(Saved entries)
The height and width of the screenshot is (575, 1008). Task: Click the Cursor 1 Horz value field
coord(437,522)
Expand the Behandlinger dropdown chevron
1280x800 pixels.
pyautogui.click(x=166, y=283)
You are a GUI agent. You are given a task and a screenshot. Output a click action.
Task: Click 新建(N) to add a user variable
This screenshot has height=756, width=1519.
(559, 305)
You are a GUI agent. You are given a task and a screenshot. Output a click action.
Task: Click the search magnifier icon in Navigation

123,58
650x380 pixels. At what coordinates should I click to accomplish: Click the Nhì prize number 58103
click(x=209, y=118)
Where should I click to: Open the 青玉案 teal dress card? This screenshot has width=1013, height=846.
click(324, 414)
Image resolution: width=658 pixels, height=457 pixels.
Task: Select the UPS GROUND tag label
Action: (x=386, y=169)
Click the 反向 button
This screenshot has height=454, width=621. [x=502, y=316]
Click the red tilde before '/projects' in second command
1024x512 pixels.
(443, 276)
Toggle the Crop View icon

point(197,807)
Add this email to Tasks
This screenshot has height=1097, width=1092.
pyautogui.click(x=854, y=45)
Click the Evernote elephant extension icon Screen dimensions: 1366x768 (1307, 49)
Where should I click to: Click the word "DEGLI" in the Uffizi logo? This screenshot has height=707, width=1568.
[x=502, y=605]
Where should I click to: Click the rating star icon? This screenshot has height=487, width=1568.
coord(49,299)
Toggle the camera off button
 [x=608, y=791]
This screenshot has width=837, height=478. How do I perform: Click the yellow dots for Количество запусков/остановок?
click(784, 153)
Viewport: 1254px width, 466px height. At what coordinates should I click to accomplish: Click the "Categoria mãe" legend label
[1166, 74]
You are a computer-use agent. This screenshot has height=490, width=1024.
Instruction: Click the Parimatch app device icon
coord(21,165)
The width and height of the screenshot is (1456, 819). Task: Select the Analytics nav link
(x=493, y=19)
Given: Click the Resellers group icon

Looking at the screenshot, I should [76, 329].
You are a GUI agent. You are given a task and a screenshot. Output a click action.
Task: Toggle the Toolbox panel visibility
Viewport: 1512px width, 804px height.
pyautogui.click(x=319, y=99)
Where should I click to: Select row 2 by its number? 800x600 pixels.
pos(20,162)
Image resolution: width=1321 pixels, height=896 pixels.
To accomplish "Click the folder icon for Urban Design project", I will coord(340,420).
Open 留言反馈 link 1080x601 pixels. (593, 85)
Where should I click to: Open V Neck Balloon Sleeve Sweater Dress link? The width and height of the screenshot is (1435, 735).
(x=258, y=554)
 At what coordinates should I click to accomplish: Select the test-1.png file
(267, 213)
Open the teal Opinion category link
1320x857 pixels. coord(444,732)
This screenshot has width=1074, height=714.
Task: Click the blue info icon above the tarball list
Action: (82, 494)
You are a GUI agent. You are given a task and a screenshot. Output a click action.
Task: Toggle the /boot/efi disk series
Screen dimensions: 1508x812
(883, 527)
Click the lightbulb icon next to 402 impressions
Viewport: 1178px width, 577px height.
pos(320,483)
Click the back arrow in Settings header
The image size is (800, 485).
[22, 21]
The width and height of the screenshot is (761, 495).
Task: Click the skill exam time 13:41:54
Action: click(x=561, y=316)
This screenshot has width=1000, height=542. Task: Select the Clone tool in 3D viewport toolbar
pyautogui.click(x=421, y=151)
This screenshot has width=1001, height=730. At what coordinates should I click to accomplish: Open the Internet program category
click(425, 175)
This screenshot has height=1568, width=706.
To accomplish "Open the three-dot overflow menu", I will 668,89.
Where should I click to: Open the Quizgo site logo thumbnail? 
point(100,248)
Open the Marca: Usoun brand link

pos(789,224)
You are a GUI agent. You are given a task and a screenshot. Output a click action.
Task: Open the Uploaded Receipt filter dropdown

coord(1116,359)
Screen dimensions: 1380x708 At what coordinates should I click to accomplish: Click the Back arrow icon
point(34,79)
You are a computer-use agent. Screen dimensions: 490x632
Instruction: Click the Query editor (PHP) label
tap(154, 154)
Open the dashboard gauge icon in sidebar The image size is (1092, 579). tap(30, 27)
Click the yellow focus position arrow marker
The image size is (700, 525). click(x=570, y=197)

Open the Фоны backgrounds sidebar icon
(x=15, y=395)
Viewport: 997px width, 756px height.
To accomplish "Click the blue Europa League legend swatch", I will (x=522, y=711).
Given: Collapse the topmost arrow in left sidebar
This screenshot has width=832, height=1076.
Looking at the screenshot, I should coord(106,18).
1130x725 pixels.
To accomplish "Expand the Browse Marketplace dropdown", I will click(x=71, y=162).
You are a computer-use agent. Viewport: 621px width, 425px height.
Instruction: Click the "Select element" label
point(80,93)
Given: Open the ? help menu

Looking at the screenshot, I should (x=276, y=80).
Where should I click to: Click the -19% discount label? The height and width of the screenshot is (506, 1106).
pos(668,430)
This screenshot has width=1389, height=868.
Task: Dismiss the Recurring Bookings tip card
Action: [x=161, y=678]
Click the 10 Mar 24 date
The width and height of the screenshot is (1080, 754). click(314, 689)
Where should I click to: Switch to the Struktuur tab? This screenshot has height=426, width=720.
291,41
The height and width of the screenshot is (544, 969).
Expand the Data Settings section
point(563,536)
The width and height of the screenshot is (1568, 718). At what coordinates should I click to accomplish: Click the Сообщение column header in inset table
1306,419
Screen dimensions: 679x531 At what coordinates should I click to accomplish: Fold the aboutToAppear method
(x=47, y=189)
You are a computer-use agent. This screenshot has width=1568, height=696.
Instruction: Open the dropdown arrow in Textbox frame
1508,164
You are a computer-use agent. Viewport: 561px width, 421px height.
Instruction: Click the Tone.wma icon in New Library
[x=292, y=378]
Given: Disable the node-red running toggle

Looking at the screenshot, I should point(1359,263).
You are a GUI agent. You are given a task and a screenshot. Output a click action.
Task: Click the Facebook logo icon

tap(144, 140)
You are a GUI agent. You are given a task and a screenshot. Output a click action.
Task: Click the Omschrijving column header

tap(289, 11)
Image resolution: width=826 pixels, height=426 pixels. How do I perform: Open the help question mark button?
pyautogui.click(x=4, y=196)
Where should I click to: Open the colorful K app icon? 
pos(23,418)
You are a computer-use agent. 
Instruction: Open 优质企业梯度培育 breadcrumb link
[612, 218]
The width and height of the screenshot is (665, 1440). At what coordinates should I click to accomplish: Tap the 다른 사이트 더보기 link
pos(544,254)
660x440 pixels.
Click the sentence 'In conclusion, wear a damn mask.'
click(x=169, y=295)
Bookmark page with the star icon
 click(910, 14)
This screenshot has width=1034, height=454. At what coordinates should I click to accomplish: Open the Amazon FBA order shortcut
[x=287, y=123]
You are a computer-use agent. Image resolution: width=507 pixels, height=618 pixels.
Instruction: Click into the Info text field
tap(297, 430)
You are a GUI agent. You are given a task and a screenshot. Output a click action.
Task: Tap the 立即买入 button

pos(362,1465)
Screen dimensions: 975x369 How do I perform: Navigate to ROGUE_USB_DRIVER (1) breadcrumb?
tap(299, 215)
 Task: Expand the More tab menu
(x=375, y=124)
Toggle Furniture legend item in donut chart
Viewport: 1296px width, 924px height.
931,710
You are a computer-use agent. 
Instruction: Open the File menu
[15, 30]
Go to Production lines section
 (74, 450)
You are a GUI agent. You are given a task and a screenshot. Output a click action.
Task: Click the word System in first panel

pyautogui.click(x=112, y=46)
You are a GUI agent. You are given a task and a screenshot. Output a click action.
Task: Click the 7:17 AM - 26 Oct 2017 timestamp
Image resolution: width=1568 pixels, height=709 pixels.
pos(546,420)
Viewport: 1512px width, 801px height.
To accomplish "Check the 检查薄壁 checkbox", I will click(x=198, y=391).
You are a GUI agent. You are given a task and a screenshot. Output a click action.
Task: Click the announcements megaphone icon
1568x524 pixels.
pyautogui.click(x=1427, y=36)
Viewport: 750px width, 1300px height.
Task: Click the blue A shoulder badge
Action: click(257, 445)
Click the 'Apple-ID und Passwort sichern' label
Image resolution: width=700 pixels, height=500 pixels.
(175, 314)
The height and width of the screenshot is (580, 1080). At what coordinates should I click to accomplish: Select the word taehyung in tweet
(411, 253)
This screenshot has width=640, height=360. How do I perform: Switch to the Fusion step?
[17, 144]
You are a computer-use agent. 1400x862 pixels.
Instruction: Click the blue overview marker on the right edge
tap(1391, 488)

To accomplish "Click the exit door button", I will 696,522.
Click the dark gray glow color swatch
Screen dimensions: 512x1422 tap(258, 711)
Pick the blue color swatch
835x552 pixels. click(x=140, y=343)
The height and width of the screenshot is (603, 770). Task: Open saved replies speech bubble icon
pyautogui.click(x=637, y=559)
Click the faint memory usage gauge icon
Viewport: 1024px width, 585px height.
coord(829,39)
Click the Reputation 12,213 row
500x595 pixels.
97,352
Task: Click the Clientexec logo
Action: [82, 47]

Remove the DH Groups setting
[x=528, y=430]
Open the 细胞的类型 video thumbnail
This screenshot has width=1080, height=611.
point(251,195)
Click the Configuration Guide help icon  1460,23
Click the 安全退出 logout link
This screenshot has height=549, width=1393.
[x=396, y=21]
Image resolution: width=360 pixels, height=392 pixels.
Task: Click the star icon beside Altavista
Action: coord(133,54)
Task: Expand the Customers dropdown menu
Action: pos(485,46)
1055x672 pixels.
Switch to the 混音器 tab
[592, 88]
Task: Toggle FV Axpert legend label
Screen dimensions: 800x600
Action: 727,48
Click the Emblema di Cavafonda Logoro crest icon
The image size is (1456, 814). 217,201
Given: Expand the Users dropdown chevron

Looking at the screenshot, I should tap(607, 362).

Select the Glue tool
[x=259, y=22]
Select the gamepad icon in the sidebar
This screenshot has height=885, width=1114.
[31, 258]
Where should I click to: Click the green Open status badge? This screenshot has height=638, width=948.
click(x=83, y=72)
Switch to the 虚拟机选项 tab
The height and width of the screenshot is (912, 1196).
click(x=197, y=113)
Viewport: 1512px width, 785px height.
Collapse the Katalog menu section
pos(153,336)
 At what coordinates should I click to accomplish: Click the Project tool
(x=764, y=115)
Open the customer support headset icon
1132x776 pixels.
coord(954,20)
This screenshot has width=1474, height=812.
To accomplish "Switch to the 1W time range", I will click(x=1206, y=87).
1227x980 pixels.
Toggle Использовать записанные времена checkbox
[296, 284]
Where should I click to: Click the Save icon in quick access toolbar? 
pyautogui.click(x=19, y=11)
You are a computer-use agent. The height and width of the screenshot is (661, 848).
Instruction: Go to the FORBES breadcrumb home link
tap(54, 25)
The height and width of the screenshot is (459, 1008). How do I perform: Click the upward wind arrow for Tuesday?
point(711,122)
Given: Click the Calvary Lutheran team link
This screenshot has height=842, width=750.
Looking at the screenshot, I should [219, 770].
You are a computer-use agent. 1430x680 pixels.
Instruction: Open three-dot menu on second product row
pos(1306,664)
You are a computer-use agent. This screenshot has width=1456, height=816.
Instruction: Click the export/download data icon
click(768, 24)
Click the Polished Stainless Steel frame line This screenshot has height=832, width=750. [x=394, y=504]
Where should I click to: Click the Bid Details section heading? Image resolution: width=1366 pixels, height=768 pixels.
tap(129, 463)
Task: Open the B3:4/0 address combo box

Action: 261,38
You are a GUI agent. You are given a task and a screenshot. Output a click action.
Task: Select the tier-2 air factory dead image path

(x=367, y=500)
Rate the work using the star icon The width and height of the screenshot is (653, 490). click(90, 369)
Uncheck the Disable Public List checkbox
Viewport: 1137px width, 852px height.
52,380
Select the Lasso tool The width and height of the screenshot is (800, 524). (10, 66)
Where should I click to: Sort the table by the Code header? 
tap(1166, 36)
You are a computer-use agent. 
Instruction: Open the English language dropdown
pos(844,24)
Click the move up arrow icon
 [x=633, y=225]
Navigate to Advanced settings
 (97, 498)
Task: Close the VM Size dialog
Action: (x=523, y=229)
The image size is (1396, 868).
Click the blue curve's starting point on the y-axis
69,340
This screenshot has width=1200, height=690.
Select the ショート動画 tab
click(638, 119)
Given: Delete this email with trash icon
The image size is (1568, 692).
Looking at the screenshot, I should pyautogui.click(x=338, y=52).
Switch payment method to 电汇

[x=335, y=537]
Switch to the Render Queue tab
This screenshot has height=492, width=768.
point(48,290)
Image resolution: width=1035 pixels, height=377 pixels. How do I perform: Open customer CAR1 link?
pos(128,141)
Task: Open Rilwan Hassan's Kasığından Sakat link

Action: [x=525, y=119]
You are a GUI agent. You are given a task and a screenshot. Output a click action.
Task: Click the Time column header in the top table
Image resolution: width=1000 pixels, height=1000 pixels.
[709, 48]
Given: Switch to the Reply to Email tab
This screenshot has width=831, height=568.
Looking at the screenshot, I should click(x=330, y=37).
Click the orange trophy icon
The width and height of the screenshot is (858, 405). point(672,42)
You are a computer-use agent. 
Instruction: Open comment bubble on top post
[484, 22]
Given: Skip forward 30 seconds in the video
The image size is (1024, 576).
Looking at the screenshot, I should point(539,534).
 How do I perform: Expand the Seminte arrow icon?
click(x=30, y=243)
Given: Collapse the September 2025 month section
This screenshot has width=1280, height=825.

(What the task asks)
All lines in the records with the string "will" should be copied out.

(Answer section)
To accomplish "Click the folder icon for Urban Design project", I will coord(340,420).
To accomplish "Open the three-dot overflow menu", I will 668,89.
To accomplish "Click the blue Europa League legend swatch", I will (x=522, y=711).
To accomplish "Expand the Browse Marketplace dropdown", I will click(x=71, y=162).
To accomplish "Check the 检查薄壁 checkbox", I will click(x=198, y=391).
To accomplish "Click the exit door button", I will 696,522.
To accomplish "Switch to the 1W time range", I will click(x=1206, y=87).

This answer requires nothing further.